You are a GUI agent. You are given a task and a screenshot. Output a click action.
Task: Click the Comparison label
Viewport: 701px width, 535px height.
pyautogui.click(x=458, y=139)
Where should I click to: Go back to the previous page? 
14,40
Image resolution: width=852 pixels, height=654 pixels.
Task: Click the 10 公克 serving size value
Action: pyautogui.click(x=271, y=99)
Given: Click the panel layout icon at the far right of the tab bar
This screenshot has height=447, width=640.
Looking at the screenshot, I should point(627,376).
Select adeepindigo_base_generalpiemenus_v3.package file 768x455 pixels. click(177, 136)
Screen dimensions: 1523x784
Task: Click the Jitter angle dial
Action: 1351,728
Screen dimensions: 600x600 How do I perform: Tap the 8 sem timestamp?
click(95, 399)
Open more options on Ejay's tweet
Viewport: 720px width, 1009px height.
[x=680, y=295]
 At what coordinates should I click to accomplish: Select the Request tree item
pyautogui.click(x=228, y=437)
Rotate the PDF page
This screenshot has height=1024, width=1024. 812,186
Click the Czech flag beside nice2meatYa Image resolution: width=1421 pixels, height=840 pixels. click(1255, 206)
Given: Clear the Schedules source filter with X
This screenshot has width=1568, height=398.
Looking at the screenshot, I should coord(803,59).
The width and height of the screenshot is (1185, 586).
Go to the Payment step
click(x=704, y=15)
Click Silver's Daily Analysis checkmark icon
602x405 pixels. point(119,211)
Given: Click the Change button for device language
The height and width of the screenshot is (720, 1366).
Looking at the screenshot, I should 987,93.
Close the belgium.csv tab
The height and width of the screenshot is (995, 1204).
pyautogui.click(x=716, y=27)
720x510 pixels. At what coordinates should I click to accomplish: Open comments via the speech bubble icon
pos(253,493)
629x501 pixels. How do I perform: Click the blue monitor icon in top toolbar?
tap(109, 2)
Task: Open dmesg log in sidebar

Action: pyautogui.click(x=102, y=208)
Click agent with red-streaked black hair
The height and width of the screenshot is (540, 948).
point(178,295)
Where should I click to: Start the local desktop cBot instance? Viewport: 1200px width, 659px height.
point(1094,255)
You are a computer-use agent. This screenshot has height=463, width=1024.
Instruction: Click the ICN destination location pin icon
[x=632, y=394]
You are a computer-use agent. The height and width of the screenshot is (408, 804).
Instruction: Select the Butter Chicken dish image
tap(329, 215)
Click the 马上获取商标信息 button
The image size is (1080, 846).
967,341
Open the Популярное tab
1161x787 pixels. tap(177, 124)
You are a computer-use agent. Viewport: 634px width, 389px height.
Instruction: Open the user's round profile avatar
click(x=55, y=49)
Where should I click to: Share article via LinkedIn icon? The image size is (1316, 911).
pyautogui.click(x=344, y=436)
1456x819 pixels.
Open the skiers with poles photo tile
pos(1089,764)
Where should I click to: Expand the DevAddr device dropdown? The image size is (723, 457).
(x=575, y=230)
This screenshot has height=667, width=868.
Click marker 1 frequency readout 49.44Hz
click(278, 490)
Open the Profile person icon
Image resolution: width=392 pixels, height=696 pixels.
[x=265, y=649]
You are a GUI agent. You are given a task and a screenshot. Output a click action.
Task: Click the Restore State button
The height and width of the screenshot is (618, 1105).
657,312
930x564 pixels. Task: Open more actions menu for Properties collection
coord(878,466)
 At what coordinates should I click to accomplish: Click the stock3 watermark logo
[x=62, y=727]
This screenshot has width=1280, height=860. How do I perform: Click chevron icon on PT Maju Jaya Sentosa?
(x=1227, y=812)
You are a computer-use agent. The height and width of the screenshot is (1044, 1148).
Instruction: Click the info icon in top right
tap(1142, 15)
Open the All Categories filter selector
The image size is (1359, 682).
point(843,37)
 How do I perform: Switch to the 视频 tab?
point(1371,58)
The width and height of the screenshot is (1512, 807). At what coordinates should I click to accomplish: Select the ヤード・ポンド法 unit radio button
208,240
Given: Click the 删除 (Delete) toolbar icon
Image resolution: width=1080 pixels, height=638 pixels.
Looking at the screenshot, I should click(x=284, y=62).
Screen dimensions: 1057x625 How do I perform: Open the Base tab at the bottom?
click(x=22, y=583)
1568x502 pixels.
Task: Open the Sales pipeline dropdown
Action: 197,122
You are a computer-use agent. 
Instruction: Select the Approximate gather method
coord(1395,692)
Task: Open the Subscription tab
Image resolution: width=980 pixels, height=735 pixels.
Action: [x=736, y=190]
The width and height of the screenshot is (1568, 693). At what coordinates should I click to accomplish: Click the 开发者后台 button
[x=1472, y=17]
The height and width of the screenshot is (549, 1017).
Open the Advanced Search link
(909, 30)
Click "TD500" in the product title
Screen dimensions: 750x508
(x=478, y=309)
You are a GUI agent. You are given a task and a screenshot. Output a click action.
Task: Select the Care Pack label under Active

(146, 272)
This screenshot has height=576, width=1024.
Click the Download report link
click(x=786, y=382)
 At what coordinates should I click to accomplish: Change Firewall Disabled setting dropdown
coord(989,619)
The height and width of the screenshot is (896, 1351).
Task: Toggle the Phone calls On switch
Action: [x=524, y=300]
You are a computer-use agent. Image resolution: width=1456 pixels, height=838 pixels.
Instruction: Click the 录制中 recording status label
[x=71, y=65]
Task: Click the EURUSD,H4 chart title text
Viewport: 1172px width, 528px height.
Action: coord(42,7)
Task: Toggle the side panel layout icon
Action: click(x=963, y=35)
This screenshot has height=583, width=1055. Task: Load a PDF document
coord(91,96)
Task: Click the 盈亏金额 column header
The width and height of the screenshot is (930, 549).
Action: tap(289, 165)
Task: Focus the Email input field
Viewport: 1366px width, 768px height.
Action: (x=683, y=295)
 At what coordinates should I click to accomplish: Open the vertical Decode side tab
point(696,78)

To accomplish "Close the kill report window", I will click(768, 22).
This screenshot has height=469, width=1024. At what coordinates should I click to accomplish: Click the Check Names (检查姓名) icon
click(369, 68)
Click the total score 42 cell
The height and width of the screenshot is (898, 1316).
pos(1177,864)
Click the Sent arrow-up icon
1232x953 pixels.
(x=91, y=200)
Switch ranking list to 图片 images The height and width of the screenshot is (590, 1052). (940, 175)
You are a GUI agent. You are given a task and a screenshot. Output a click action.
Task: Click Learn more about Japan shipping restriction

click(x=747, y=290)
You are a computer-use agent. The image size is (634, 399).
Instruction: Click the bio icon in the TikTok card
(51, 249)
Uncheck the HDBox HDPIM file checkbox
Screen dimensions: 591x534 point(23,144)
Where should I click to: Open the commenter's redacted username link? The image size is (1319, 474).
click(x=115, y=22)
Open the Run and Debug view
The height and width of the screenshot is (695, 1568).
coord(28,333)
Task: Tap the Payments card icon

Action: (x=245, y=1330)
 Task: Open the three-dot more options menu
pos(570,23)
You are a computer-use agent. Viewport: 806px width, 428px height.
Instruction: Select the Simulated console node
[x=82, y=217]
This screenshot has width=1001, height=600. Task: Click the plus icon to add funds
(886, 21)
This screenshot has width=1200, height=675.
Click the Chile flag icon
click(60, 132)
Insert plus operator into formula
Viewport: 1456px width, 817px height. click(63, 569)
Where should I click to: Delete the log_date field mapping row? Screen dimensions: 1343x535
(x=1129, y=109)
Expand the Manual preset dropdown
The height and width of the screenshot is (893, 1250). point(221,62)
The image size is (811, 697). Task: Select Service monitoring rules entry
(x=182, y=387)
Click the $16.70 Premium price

> _Directions_:
Every record is to be repeated exactly as it stands above.

> _Solution to the problem_:
You are a GUI agent. You are given a task and a screenshot. Output a click action.
Task: Click the Comparison label
Viewport: 701px width, 535px height.
pyautogui.click(x=458, y=139)
Where should I click to: Go back to the previous page? 
14,40
Image resolution: width=852 pixels, height=654 pixels.
Task: Click the 10 公克 serving size value
Action: pyautogui.click(x=271, y=99)
Given: Click the panel layout icon at the far right of the tab bar
This screenshot has height=447, width=640.
Looking at the screenshot, I should point(627,376).
Select adeepindigo_base_generalpiemenus_v3.package file 768x455 pixels. click(177, 136)
Screen dimensions: 1523x784
Task: Click the Jitter angle dial
Action: 1351,728
Screen dimensions: 600x600 How do I perform: Tap the 8 sem timestamp?
click(95, 399)
Open more options on Ejay's tweet
Viewport: 720px width, 1009px height.
[x=680, y=295]
 At what coordinates should I click to accomplish: Select the Request tree item
pyautogui.click(x=228, y=437)
Rotate the PDF page
This screenshot has height=1024, width=1024. 812,186
Click the Czech flag beside nice2meatYa Image resolution: width=1421 pixels, height=840 pixels. click(1255, 206)
Given: Clear the Schedules source filter with X
This screenshot has width=1568, height=398.
Looking at the screenshot, I should coord(803,59).
The width and height of the screenshot is (1185, 586).
Go to the Payment step
click(x=704, y=15)
Click Silver's Daily Analysis checkmark icon
602x405 pixels. point(119,211)
Given: Click the Change button for device language
The height and width of the screenshot is (720, 1366).
Looking at the screenshot, I should 987,93.
Close the belgium.csv tab
The height and width of the screenshot is (995, 1204).
pyautogui.click(x=716, y=27)
720x510 pixels. At what coordinates should I click to accomplish: Open comments via the speech bubble icon
pos(253,493)
629x501 pixels. How do I perform: Click the blue monitor icon in top toolbar?
tap(109, 2)
Task: Open dmesg log in sidebar

Action: pyautogui.click(x=102, y=208)
Click agent with red-streaked black hair
The height and width of the screenshot is (540, 948).
point(178,295)
Where should I click to: Start the local desktop cBot instance? Viewport: 1200px width, 659px height.
point(1094,255)
You are a computer-use agent. This screenshot has height=463, width=1024.
Instruction: Click the ICN destination location pin icon
[x=632, y=394]
You are a computer-use agent. The height and width of the screenshot is (408, 804).
Instruction: Select the Butter Chicken dish image
tap(329, 215)
Click the 马上获取商标信息 button
The image size is (1080, 846).
967,341
Open the Популярное tab
1161x787 pixels. tap(177, 124)
You are a computer-use agent. Viewport: 634px width, 389px height.
Instruction: Open the user's round profile avatar
click(x=55, y=49)
Where should I click to: Share article via LinkedIn icon? The image size is (1316, 911).
pyautogui.click(x=344, y=436)
1456x819 pixels.
Open the skiers with poles photo tile
pos(1089,764)
Where should I click to: Expand the DevAddr device dropdown? The image size is (723, 457).
(x=575, y=230)
This screenshot has height=667, width=868.
Click marker 1 frequency readout 49.44Hz
click(278, 490)
Open the Profile person icon
Image resolution: width=392 pixels, height=696 pixels.
[x=265, y=649]
You are a GUI agent. You are given a task and a screenshot. Output a click action.
Task: Click the Restore State button
The height and width of the screenshot is (618, 1105).
657,312
930x564 pixels. Task: Open more actions menu for Properties collection
coord(878,466)
 At what coordinates should I click to accomplish: Click the stock3 watermark logo
[x=62, y=727]
This screenshot has width=1280, height=860. How do I perform: Click chevron icon on PT Maju Jaya Sentosa?
(x=1227, y=812)
You are a computer-use agent. The height and width of the screenshot is (1044, 1148).
Instruction: Click the info icon in top right
tap(1142, 15)
Open the All Categories filter selector
The image size is (1359, 682).
point(843,37)
 How do I perform: Switch to the 视频 tab?
point(1371,58)
The width and height of the screenshot is (1512, 807). At what coordinates should I click to accomplish: Select the ヤード・ポンド法 unit radio button
208,240
Given: Click the 删除 (Delete) toolbar icon
Image resolution: width=1080 pixels, height=638 pixels.
Looking at the screenshot, I should click(x=284, y=62).
Screen dimensions: 1057x625 How do I perform: Open the Base tab at the bottom?
click(x=22, y=583)
1568x502 pixels.
Task: Open the Sales pipeline dropdown
Action: 197,122
You are a computer-use agent. 
Instruction: Select the Approximate gather method
coord(1395,692)
Task: Open the Subscription tab
Image resolution: width=980 pixels, height=735 pixels.
Action: [x=736, y=190]
The width and height of the screenshot is (1568, 693). At what coordinates should I click to accomplish: Click the 开发者后台 button
[x=1472, y=17]
The height and width of the screenshot is (549, 1017).
Open the Advanced Search link
(909, 30)
Click "TD500" in the product title
Screen dimensions: 750x508
(x=478, y=309)
You are a GUI agent. You are given a task and a screenshot. Output a click action.
Task: Select the Care Pack label under Active

(146, 272)
This screenshot has height=576, width=1024.
Click the Download report link
click(x=786, y=382)
 At what coordinates should I click to accomplish: Change Firewall Disabled setting dropdown
coord(989,619)
The height and width of the screenshot is (896, 1351).
Task: Toggle the Phone calls On switch
Action: [x=524, y=300]
You are a computer-use agent. Image resolution: width=1456 pixels, height=838 pixels.
Instruction: Click the 录制中 recording status label
[x=71, y=65]
Task: Click the EURUSD,H4 chart title text
Viewport: 1172px width, 528px height.
Action: coord(42,7)
Task: Toggle the side panel layout icon
Action: click(x=963, y=35)
This screenshot has height=583, width=1055. Task: Load a PDF document
coord(91,96)
Task: Click the 盈亏金额 column header
The width and height of the screenshot is (930, 549).
Action: tap(289, 165)
Task: Focus the Email input field
Viewport: 1366px width, 768px height.
Action: (x=683, y=295)
 At what coordinates should I click to accomplish: Open the vertical Decode side tab
point(696,78)

To accomplish "Close the kill report window", I will click(768, 22).
This screenshot has height=469, width=1024. At what coordinates should I click to accomplish: Click the Check Names (检查姓名) icon
click(369, 68)
Click the total score 42 cell
The height and width of the screenshot is (898, 1316).
pos(1177,864)
Click the Sent arrow-up icon
1232x953 pixels.
(x=91, y=200)
Switch ranking list to 图片 images The height and width of the screenshot is (590, 1052). (940, 175)
You are a GUI agent. You are given a task and a screenshot. Output a click action.
Task: Click Learn more about Japan shipping restriction

click(x=747, y=290)
You are a computer-use agent. The image size is (634, 399).
Instruction: Click the bio icon in the TikTok card
(51, 249)
Uncheck the HDBox HDPIM file checkbox
Screen dimensions: 591x534 point(23,144)
Where should I click to: Open the commenter's redacted username link? The image size is (1319, 474).
click(x=115, y=22)
Open the Run and Debug view
The height and width of the screenshot is (695, 1568).
coord(28,333)
Task: Tap the Payments card icon

Action: (x=245, y=1330)
 Task: Open the three-dot more options menu
pos(570,23)
You are a computer-use agent. Viewport: 806px width, 428px height.
Instruction: Select the Simulated console node
[x=82, y=217]
This screenshot has width=1001, height=600. Task: Click the plus icon to add funds
(886, 21)
This screenshot has width=1200, height=675.
Click the Chile flag icon
click(60, 132)
Insert plus operator into formula
Viewport: 1456px width, 817px height. click(63, 569)
Where should I click to: Delete the log_date field mapping row? Screen dimensions: 1343x535
(x=1129, y=109)
Expand the Manual preset dropdown
The height and width of the screenshot is (893, 1250). point(221,62)
The image size is (811, 697). Task: Select Service monitoring rules entry
(x=182, y=387)
Click the $16.70 Premium price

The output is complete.